Automated Summary
Key Facts
The applicant (VIP Steel Construction CC) sought liquidation of the respondent (Made With Rural 1 (Pty) Ltd) based on a R1.1 million debt claim. The debt originated from a steel structure constructed for Retail Market Farm, a company with directors Ms Leeko Lynette Mokoene and Mr Ronnie McKenzie. The applicant issued a tax invoice to Retail Market Farm, but later amended it to show the respondent as liable following a WhatsApp message from Mr McKenzie. The respondent denied liability, asserting the debt was Retail Market Farm's, not theirs. The court concluded the respondent was not proven to be indebted to the applicant and discharged the liquidation rule. Key undisputed facts included the invoice amendment, the WhatsApp communication, and the respondent's denial of substitution.
Issues
- The central issue was whether the applicant established on a balance of probabilities that the respondent (Made With Rural 1 (Pty) Ltd) is the entity indebted for the R1,1 million construction debt. The applicant argued the debt arose from a modified invoice directed to the respondent, while the respondent claimed the original debtor was Retail Market Farm. The court applied the Plascon-Evans methodology to assess if the respondent's version was patently improbable and concluded it was not.
- The applicant was aware the respondent denied liability through prior correspondence (15 April 2024) but proceeded with the liquidation application. The court acknowledged the denial was not unsubstantiated, as the respondent provided evidence of its separate legal entity status and the original debtor relationship with the NEF. There was no indication the respondent resolved to be bound in place of Retail Market Farm.
- A key issue was whether Ms Mokoene's WhatsApp response to a modified invoice (changing the debtor to the respondent) ineluctably implied substitution. The court found the message did not definitively show the respondent accepted liability, noting it was not written on behalf of the respondent. Ms Mokoene's affidavits clarified that the respondent never agreed to assume Retail Market Farm's debt, and there was no legal basis for substitution.
Holdings
- The court discharged the rule nisi and ordered the applicant to pay the respondent's costs, applying the normal cost rule. The applicant's claim for provisional liquidation was rejected due to failure to establish the respondent's liability.
- The court determined that Ms. Mokoene's WhatsApp response did not necessarily indicate that the respondent substituted itself as the debtor. The message lacked explicit agreement or authority from the respondent to assume liability, and Mr. McKenzie's actions could not bind the respondent.
- The court found that the respondent's explanation was not improbable and that the applicant failed to prove that the respondent is liable for the debt. The respondent's version, which asserts that Retail Market Farm was the original debtor and that the respondent did not agree to substitute itself as debtor, was accepted as credible.
Remedies
- The applicant is ordered to pay the respondent's costs, with the court deeming the case uncomplicated and costs to follow the event.

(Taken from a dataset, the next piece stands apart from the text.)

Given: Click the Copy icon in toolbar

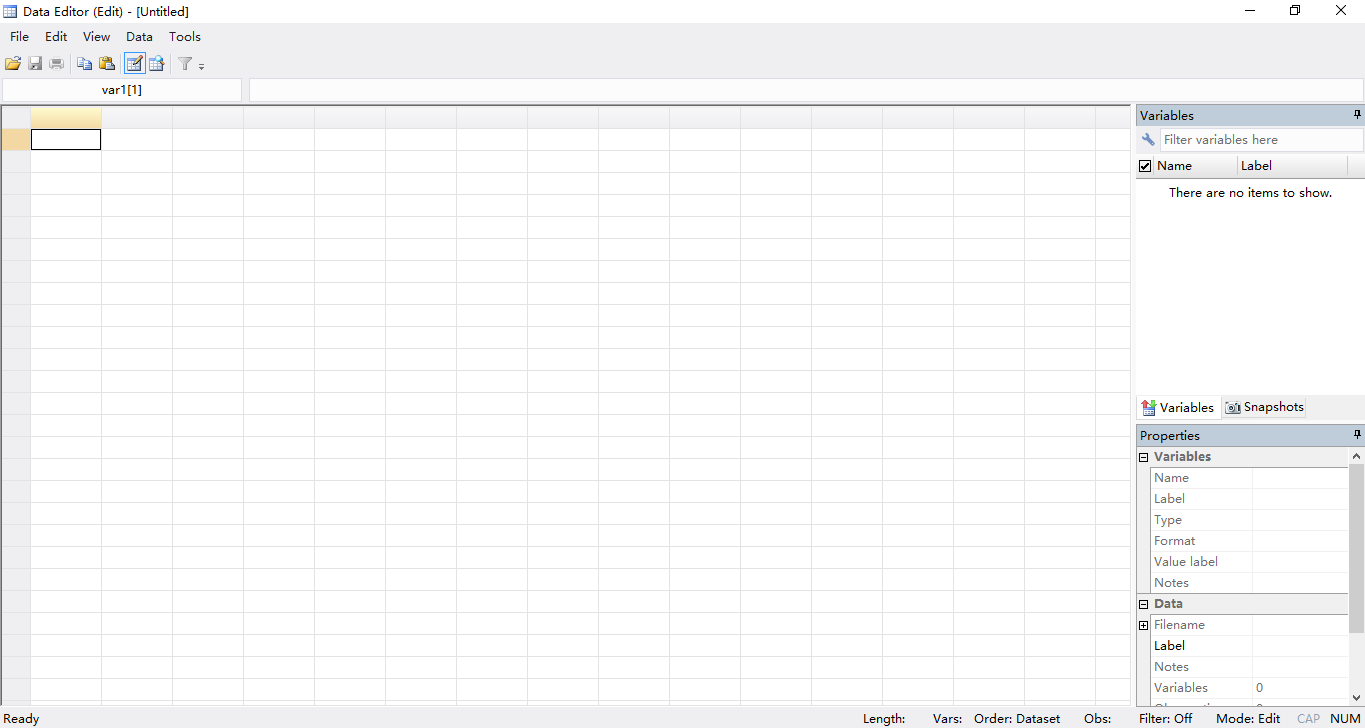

- The rule issued by the court on 4 June 2024 is discharged following the judgment that the respondent is not proven to be indebted to the applicant.
Legal Principles
- The normal rule that costs follow the event was applied, with the applicant ordered to pay the respondent's costs.
- The Plascon-Evans methodology was applied to assess whether the applicant could succeed on the respondent's version on the crucial issue or whether the respondent's version could be rejected as patently improbable. The respondent's version was not deemed improbable.
Precedent Name
Plascon-Evans (RS) (Pty) Ltd v Van Rensburg
Cited Statute
Companies Act 61 of 1973
Judge Name
P F Louw
Passage Text
- [8] For these reasons I have concluded that the respondent is not proven to be a creditor of the applicant and that the latter cannot seek the liquidation of the respondent as a creditor. The rule should accordingly be discharged. I can see no reason why the normal rule that cost should follow the event should not apply. In my view the case is uncomplicated and I consequently do not order that the costs be on scale C.
- [6] In my view the WhatsApp response of Ms Mokoene (if she was indeed the author thereof) does not lead to the conclusion that the respondent substituted itself as debtor. Ms Mokoene's version is that Retail Market Farm was always the debtor. That it was the original debtor is common ground. That Mr McKenzie could not bind the respondent is common ground. That only Ms Mokoene could do so is also a common cause fact. Whether she in fact did so cannot in my estimation be deducted from the enigmatic WhatsApp response. It was not even purported to be written on behalf of the respondent.